Back in the mid or late 80’s, I remember reading articles asking how PC’s could break the age barrier. At the time there was increasing uptake among a certain part of 20 to 25 year olds and then after that segment, purchasing trends fell off like a cliff. Then a few years later, the marketers and industry analysts were thrilled to note that PC’s had cracked the age gap and more 30 to 35 year olds were buying PC’s! This is an example of something a friend and I used to call a Rolling Segmentation.
Ok, so if you don’t get the joke yet, think about it. It’s a few years later….a few years previously, that 30 year old was… 25. There you have it, the big limit of segmentation: it has a very short-term memory, and never accounts for time. If you change your thinking from a simple segmentation to a rolling segmentation, then you can start understanding arcs of behaviors over time. Its pretty simple. The 20 to 25 year olds simply got older and when they turned 30 to 35 were suddenly treated like new beings that just popped up out of a pumpkin patch as fully grown computer buyers.

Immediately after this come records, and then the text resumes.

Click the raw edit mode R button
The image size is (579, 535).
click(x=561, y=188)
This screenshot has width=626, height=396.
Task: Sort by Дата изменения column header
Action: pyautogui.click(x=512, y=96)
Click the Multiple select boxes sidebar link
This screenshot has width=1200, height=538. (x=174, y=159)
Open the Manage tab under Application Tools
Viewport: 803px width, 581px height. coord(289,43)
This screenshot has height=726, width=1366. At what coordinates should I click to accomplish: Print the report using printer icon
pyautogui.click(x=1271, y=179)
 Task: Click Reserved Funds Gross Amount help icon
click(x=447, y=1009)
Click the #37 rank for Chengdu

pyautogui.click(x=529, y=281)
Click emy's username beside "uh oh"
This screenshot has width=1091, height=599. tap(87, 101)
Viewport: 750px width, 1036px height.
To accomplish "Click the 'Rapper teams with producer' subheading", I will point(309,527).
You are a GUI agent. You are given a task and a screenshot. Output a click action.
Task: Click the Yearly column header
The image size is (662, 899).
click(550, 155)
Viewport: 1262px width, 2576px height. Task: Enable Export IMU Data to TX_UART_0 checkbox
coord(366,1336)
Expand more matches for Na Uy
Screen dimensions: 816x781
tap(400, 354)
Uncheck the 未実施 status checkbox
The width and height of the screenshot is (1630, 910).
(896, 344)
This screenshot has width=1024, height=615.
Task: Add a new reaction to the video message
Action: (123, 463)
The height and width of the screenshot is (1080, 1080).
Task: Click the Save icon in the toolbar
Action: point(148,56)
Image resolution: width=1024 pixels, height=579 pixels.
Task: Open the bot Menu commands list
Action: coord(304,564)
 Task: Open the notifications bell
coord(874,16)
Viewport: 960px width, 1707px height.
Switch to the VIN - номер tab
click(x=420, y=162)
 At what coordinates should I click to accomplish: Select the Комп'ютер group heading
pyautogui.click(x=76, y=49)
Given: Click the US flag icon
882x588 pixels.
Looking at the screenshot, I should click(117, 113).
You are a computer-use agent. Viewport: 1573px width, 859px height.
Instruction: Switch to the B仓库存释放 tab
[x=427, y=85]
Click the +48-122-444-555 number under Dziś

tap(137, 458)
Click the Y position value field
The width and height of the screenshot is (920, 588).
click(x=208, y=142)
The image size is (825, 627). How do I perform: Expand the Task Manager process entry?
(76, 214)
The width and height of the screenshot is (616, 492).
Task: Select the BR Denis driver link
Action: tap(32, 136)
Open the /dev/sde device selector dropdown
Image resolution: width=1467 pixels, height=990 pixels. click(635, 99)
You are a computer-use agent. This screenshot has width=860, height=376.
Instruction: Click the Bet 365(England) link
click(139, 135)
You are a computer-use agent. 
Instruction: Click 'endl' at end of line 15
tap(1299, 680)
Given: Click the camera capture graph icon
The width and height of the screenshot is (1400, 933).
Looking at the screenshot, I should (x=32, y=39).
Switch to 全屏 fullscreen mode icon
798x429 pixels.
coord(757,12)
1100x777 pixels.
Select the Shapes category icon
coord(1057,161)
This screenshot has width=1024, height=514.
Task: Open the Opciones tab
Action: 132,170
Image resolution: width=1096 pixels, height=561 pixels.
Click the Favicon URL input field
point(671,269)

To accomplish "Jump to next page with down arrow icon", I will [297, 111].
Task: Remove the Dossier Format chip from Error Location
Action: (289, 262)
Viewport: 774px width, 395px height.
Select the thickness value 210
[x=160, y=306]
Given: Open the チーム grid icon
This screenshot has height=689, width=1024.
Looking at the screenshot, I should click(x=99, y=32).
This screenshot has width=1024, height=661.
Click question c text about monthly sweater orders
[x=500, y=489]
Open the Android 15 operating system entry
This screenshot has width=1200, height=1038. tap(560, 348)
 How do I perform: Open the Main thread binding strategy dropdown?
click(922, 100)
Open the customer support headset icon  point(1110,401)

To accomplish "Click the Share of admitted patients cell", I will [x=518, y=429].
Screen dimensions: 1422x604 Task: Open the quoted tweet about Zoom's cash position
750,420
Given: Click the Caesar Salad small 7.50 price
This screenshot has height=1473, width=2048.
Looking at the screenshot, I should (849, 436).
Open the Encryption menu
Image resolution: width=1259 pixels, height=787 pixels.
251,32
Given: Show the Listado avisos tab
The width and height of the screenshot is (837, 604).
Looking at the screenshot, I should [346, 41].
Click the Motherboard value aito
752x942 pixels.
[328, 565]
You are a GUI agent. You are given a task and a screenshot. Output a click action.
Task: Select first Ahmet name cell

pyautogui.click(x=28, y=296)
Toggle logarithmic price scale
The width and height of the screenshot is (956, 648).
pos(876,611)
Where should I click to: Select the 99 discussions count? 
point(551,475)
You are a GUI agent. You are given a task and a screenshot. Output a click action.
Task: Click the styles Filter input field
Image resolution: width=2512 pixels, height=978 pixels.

If you have not encountered the term Segmentation, it’s pretty common in all phases of business, education, government. You reader, are a segment. A segment is simply a way classifying people, places or things into convenient groupings of people or things with (or providing for) similar needs. For more information on segmentation, you can check out the wikipedia entry. I don’t object to segmentations at all. As humans we have a need to classify things into to groupings for easy mental handling. Like other forms of classifications, segmentations let you communicate in a few words long and complex relationships and descriptions. Of course, that implies the segmentation is correct and insightful to start with. That’s a big problem to start with, but if you at least recognize that segments roll forward over time, you can be on the look out for the errors.